Reproduce the listing verbatim, starting at the line containing "Click the search" and stopping after the line containing "I will point(104,38).".

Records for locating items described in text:
···

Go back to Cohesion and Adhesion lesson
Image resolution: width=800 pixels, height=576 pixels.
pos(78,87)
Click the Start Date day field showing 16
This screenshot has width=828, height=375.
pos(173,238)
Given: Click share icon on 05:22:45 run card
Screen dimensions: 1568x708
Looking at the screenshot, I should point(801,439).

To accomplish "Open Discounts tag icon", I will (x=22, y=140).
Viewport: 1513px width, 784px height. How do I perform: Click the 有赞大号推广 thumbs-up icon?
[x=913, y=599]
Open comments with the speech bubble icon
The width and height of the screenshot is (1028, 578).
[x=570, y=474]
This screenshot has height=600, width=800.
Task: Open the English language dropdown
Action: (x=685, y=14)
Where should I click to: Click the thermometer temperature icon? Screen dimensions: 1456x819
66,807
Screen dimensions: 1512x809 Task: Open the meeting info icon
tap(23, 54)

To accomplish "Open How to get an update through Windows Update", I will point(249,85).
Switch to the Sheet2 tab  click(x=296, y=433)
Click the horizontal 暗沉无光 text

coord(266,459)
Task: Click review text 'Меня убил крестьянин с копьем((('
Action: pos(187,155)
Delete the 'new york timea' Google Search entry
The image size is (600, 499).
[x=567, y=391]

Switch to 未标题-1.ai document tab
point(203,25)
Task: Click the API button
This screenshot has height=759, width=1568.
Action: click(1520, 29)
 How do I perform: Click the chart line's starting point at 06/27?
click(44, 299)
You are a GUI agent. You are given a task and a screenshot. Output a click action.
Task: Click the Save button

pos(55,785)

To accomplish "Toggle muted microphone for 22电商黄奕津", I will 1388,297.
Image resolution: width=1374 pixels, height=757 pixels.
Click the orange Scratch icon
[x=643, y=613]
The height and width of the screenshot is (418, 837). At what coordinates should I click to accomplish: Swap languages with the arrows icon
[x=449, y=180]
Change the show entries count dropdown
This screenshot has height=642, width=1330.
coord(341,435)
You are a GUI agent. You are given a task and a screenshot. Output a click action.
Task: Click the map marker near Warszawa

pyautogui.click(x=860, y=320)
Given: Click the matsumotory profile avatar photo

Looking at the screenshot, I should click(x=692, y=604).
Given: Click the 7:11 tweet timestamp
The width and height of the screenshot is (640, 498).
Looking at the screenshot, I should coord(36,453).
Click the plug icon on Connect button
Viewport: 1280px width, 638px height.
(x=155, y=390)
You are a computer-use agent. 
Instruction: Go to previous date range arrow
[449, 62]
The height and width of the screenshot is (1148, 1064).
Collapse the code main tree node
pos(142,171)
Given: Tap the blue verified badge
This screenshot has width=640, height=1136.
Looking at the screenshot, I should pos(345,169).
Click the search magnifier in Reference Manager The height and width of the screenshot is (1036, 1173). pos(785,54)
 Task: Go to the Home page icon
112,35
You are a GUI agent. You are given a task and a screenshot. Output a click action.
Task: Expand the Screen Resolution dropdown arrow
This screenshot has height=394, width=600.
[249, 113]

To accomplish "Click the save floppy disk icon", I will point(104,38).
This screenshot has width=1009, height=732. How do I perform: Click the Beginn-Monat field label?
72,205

···

- **FINISHED ANSWER**
Click the search magnifier in Reference Manager The height and width of the screenshot is (1036, 1173). pos(785,54)
 Task: Go to the Home page icon
112,35
You are a GUI agent. You are given a task and a screenshot. Output a click action.
Task: Expand the Screen Resolution dropdown arrow
This screenshot has height=394, width=600.
[249, 113]

To accomplish "Click the save floppy disk icon", I will point(104,38).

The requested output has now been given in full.